海外不動産(以下「海外中古建物」という)に投資して多額の減価償却費を計上し、不動産所得について損失を発生させ、他の給与所得・事業所得等と損益通算して所得全体を圧縮するという節税スキームが存在します。多額の減価償却費を計上できる理由は以下2点です。
①取得価額全体に対する建物割合が多いこと(全体の7割~9割)
②耐用年数につき「簡便法」を採用できること(築22年経過後(木造中古建物)の耐用年数は4年)

■会計検査院の指摘(平成28年11月公表の平成27年度決算検査報告)

会計検査院は、海外中古建物に「簡便法」をそのまま適用することに疑問を呈していました。

理由①日本では、住宅流通戸数のうち中古住宅の流通が14.7%に過ぎないのに対し、アメリカ合衆国では83.1%に上ります。
理由②日本の住宅が平均約32年で滅失するのに対し、アメリカ合衆国の住宅は約66年、英国は約80年となっていて、中古住宅と新築住宅の価格差が小さい状況です。

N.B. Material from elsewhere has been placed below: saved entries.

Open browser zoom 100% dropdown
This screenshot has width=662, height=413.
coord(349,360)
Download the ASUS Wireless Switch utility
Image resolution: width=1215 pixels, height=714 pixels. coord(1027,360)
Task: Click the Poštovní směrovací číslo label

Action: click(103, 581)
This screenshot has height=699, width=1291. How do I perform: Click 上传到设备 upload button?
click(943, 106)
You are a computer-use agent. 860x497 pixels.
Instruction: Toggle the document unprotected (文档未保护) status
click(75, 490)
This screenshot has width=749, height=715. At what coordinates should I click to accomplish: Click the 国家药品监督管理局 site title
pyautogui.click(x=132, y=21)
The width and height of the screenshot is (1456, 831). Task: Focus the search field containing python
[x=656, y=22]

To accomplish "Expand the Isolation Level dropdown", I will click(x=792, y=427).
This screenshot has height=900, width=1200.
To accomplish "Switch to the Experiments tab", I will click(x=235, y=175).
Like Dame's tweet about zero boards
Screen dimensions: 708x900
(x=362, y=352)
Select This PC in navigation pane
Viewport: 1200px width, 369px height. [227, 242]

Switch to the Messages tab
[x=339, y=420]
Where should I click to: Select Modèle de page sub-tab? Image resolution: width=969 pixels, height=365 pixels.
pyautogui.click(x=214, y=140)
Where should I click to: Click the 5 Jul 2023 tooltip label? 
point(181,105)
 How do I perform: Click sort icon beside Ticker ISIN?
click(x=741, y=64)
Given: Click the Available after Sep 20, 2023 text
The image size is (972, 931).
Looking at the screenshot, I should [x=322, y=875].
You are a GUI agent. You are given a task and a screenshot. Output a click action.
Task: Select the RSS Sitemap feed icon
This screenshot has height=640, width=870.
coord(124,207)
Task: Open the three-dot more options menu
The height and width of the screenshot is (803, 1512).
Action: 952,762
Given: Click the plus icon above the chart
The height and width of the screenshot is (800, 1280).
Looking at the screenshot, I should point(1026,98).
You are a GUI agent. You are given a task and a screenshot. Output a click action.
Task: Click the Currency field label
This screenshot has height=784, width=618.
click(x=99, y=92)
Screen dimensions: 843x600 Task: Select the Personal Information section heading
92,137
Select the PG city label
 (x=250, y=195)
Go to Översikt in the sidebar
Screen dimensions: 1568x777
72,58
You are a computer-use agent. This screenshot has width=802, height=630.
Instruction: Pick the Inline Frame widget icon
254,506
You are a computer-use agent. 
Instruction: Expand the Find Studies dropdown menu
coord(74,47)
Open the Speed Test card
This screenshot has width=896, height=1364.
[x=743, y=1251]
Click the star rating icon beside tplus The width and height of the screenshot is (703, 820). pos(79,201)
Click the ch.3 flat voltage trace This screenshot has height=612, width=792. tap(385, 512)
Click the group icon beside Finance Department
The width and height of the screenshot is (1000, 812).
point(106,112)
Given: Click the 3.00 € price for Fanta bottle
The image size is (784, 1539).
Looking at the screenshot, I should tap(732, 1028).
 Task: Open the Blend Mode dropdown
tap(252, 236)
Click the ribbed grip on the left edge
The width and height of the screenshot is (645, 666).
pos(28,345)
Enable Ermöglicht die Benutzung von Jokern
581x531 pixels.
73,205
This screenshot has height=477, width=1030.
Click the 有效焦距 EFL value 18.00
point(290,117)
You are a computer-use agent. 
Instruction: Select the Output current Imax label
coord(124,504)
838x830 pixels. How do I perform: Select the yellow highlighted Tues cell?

「国外に所在する中古等建物については、簡便法により算定された耐用年数が建物の実際の使用期間に適合していない恐れがあると認められる。」と述べています。
これまで会計検査院指摘後、数年後に税制改正がなされてきた背景がありますので、税制改正が「いつ」なされるか、との憶測がありました。

■令和2年度税制改正大網の概要

海外中古建物を賃貸し不動産所得を有する場合に、不動産所得の金額の計算海外中古建物を賃貸し不動産所得を有する場合に、不動産所得の金額の計算上、損失の金額が生じたときは、その金額のうち海外中古建物の償却相当額は生じなかったものとみなされます。  例えば、給与所得(会社役員など)や事業所得(医師など)で多額の所得がある方は、その金額に対して、税制改正前は不動産損失を損益通算可能でしたが、税制改正後は損益通算が不可となります。 以下、イメージ図では、給与所得・事業所得(170)に対して不動産損失(▲90)を通算可能か否かという結論になります。

■適用時期

 2021年(令和3年)以後の各年において、海外中古建物から生ずる国外不動産所得の損失から適用されます。

■留意点

税制改正前に購入された海外中古建物にも適用されますので注意が必要です。ただし、法人で保有する海外中古建物には適用されません。